I decided to illustrate the principle with exaggeration so the effect of ogive variation can be seen. You can see from the illustration that a smaller-than-throat hole contacts the different size ogives at different heights. This is true whether the smaller hole is in a seating stem ram as shown, or if it is a comparator insert. An actual throat profile, though, will contact the bullet where it actually meets the lands and this eliminates and ogive variation causing an error in the measurement.
The practical problem stems (cough! cough!) from the seating ram being in the same location from the case when seating both bullets. It results in ogive error at the seating stem's contact point being added to or subtracted from bullet jump, depending on which direction the ogive irregularity was in. You can see the bullet bases and throat contact points being offset as a result of this.

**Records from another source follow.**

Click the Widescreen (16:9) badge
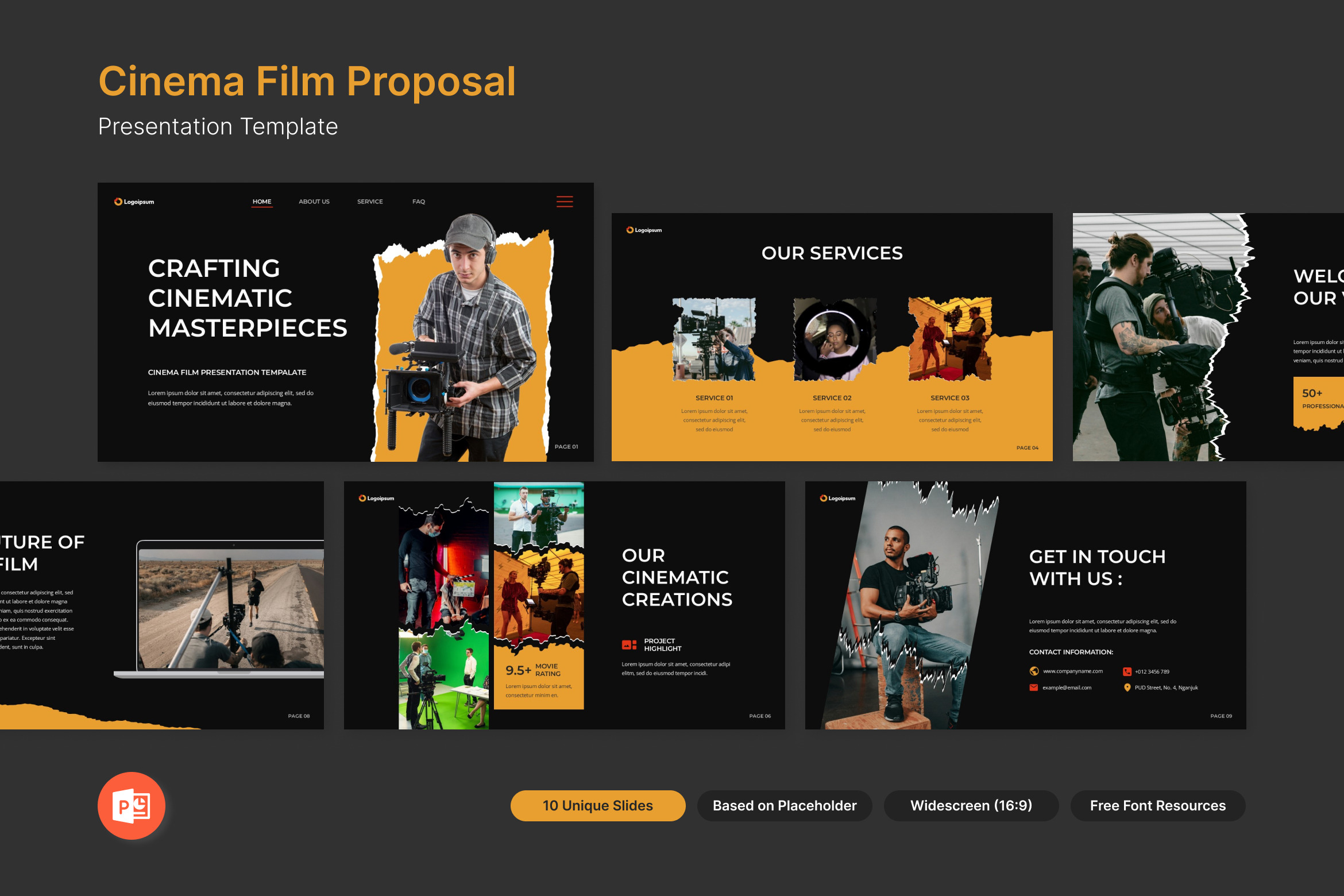(x=971, y=805)
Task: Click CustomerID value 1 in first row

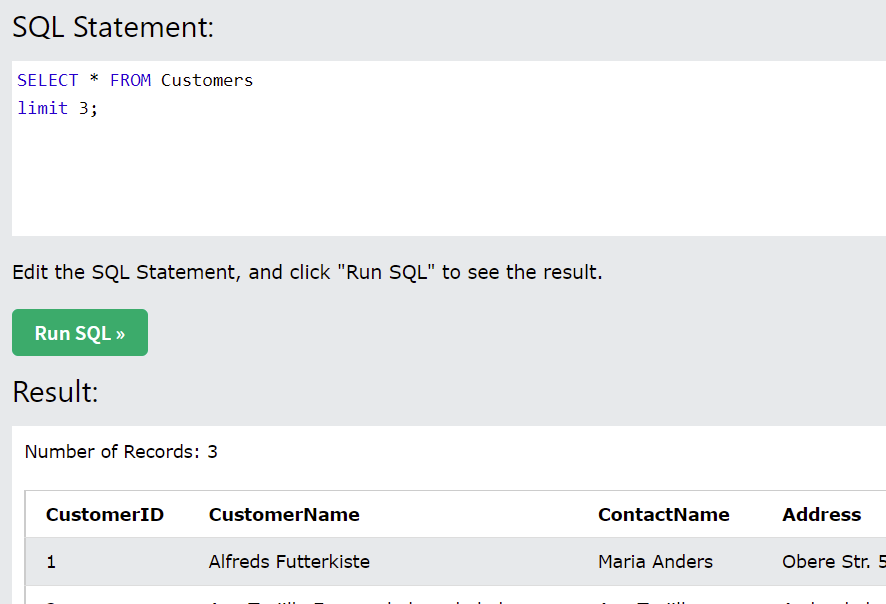Action: pos(51,562)
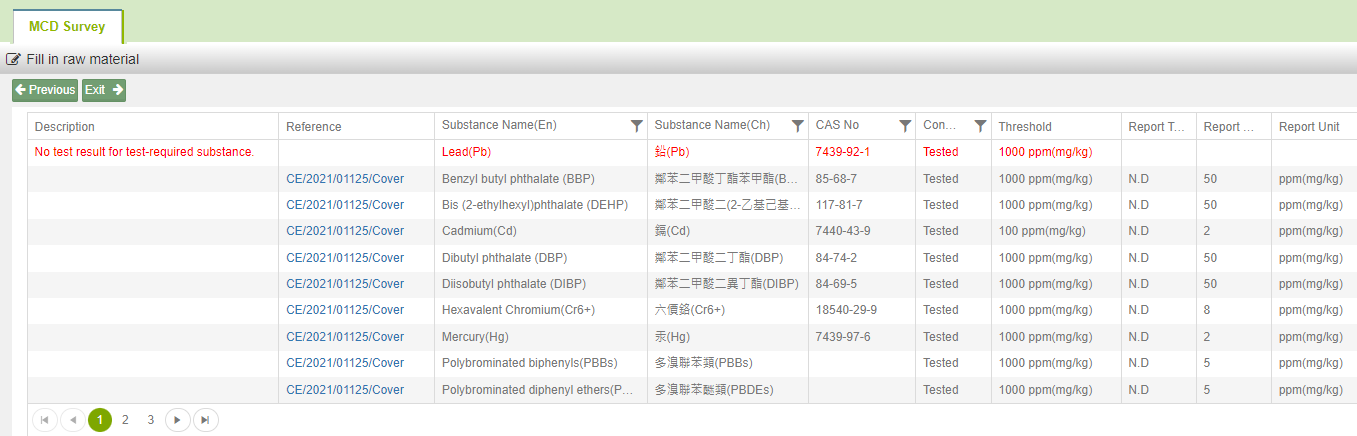Jump to last page of results
This screenshot has width=1357, height=436.
pyautogui.click(x=205, y=420)
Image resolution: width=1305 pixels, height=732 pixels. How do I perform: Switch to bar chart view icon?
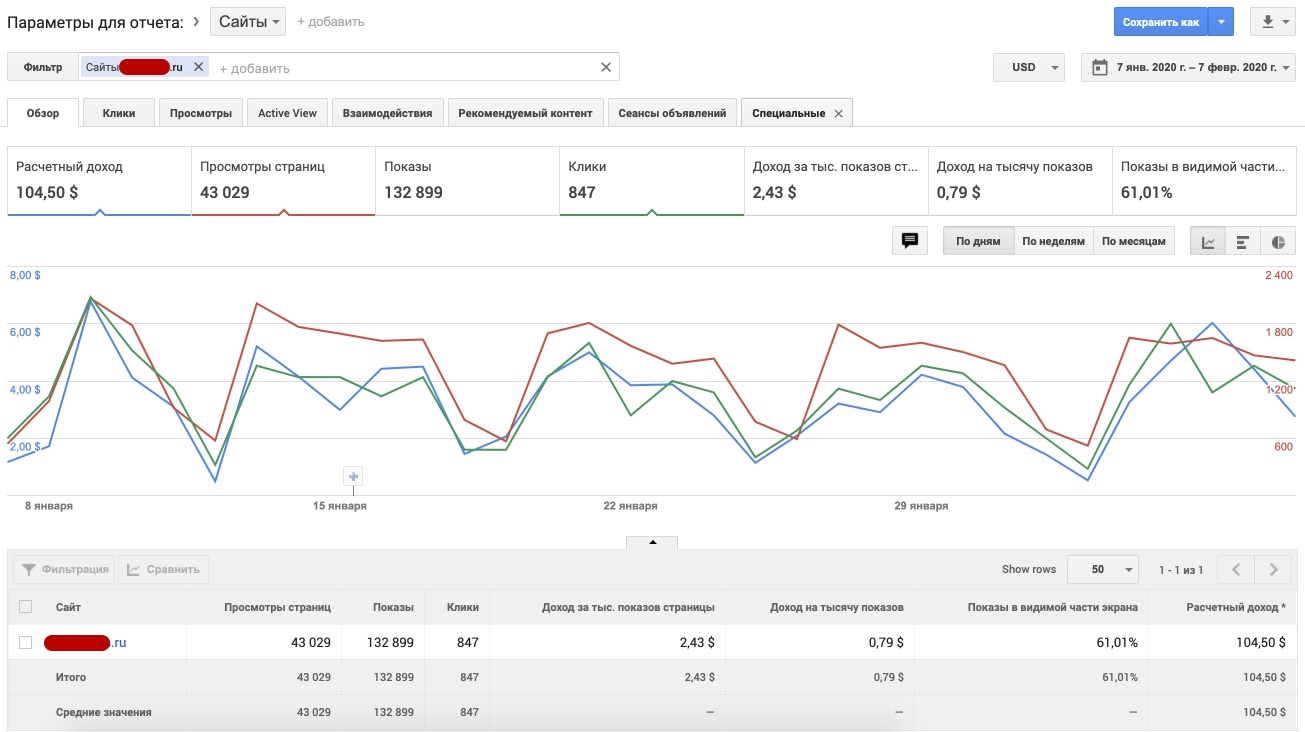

Then there is the problem of uneven case shoulder difference in resizing on rimless bottleneck cartridges. Since the case shoulders stop the case going forward, if one shoulder is a couple of thousandths shorter than the next, even if the bullets were absolutely identical, the bullet loaded into that case will have that couple of thousandths less jump, since it sticks that much further into the throat when the case shoulder hits the chamber shoulder. Below the bullets are identical and the case lengths identical and they are seated with the same seating die setup, yet, because the second case's shoulder "setback" is greater, the bullet jump upon firing is less.
The only way I know to KNOW your bullet jump is the same is to measure the case shoulder location and the bullet's actual contact point with the chamber throat and make sure the comparative difference is the same.